§ TASK LIST:
1. Echo the Real Programmers excerpt word for word, beginning at the words "You can be sure" and stopping after "Cray I supercomputers.".
2. Give what follows in the text about Real Programmers, continuing it from its last sentence.

§ EXCERPT:
You can be sure that no Real Programmer would be caught dead writing
accounts-receivable programs in COBOL, or sorting mailing lists for
People magazine. A Real Programmer wants tasks of earth-shaking
importance (literally!).
* Real Programmers work for Los Alamos National Laboratory, writing
atomic bomb simulations to run on Cray I supercomputers.
* Real Programmers work for the National Security Agency, decoding
Russian transmissions.
* It was largely due to the efforts of thousands of Real Programmers
working for NASA that our boys got to the moon and back before
the Russkies.
* Real Programmers are at work for Boeing designing the operating
systems for cruise missiles.
Some of the most awesome Real Programmers of all work at the
Jet Propulsion Laboratory in California. Many of them know the
entire operating system of the Pioneer and Voyager spacecraft by
heart. With a combination of large ground-based FORTRAN programs
and small spacecraft-based assembly language programs, they are able
to do incredible feats of navigation and improvisation--hitting
ten-kilometer wide windows at Saturn after six years in space,
repairing or bypassing damaged sensor platforms, radios, and
batteries. Allegedly, one Real Programmer managed to tuck a
pattern-matching program into a few hundred bytes of unused memory
in a Voyager spacecraft that searched for, located, and photographed
a new moon of Jupiter.

§ DATA LINES:
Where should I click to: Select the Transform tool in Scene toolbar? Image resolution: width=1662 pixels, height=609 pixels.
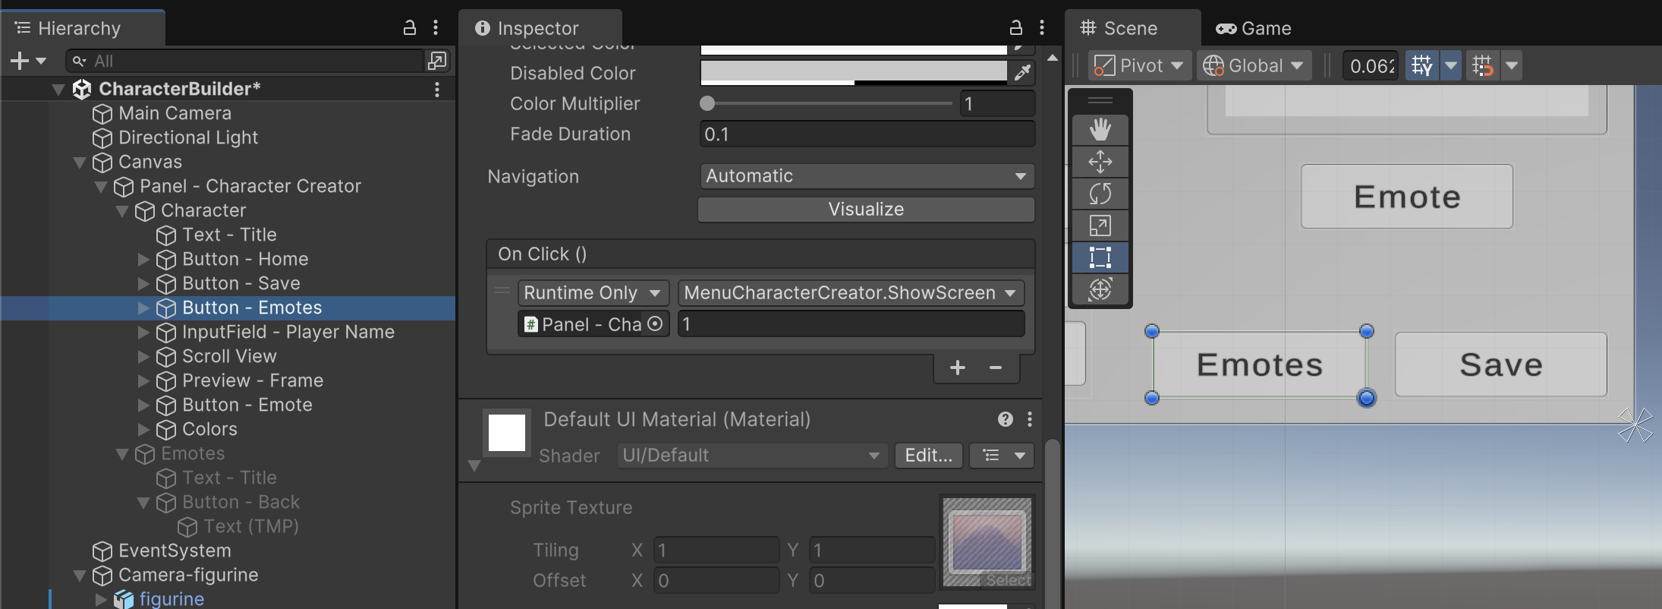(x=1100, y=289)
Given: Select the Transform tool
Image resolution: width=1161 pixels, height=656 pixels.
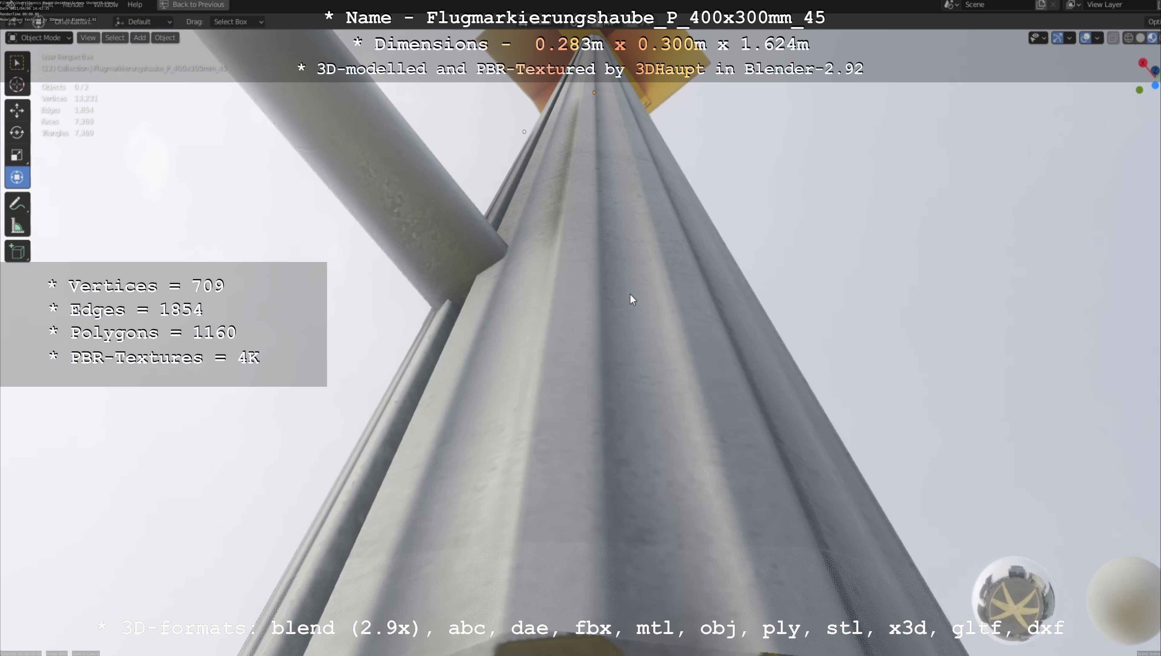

§ RESULTS FOR THE EXERCISE:
1.
You can be sure that no Real Programmer would be caught dead writing
accounts-receivable programs in COBOL, or sorting mailing lists for
People magazine. A Real Programmer wants tasks of earth-shaking
importance (literally!).
* Real Programmers work for Los Alamos National Laboratory, writing
atomic bomb simulations to run on Cray I supercomputers.

2.
The current plan for the Galileo spacecraft is to use a
gravity assist trajectory past Mars on the way to Jupiter. This
trajectory passes within 80 +/-3 kilometers of the surface of Mars.
Nobody is going to trust a PASCAL program (or a PASCAL programmer)
for navigation to these tolerances.
As you can tell, many of the world's Real Programmers work
for the U.S. Government--mainly the Defense Department. This is
as it should be. Recently, however, a black cloud has formed on the
Real Programmer horizon. It seems that some highly placed Quiche
Eaters at the Defense Department decided that all Defense programs
should be written in some grand unified language called "ADA" ((C),
DoD). For a while, it seemed that ADA was destined to become a
language that went against all the precepts of Real Programming--a
language with structure, a language with data types, strong typing,
and semicolons. In short, a language designed to cripple the
creativity of the typical Real Programmer. Fortunately, the
language adopted by DoD has enough interesting features to make it
approachable--it's incredibly complex, includes methods for
messing with the operating system and rearranging memory, and Edsgar
Dijkstra doesn't like it [6]. (Dijkstra, as I'm sure you know, was
the author of "GoTos Considered Harmful"--a landmark work in
programming methodology, applauded by PASCAL programmers and Quiche
Eaters alike.) Besides, the determined Real Programmer can write
FORTRAN programs in any language.
The Real Programmer might compromise his principles and work on
something slightly more trivial than the destruction of life as we
know it, providing there's enough money in it. There are several
Real Programmers building video games at Atari, for example. (But
not playing them--a Real Programmer knows how to beat the machine
every time: no challenge in that.) Everyone working at LucasFilm is
a Real Programmer. (It would be crazy to turn down the money of
fifty million Star Trek fans.) The proportion of Real Programmers in
Computer Graphics is somewhat lower than the norm, mostly because
nobody has found a use for computer graphics yet. On the other
hand, all computer graphics is done in FORTRAN, so there are a fair
number of people doing graphics in order to avoid having to write
COBOL programs.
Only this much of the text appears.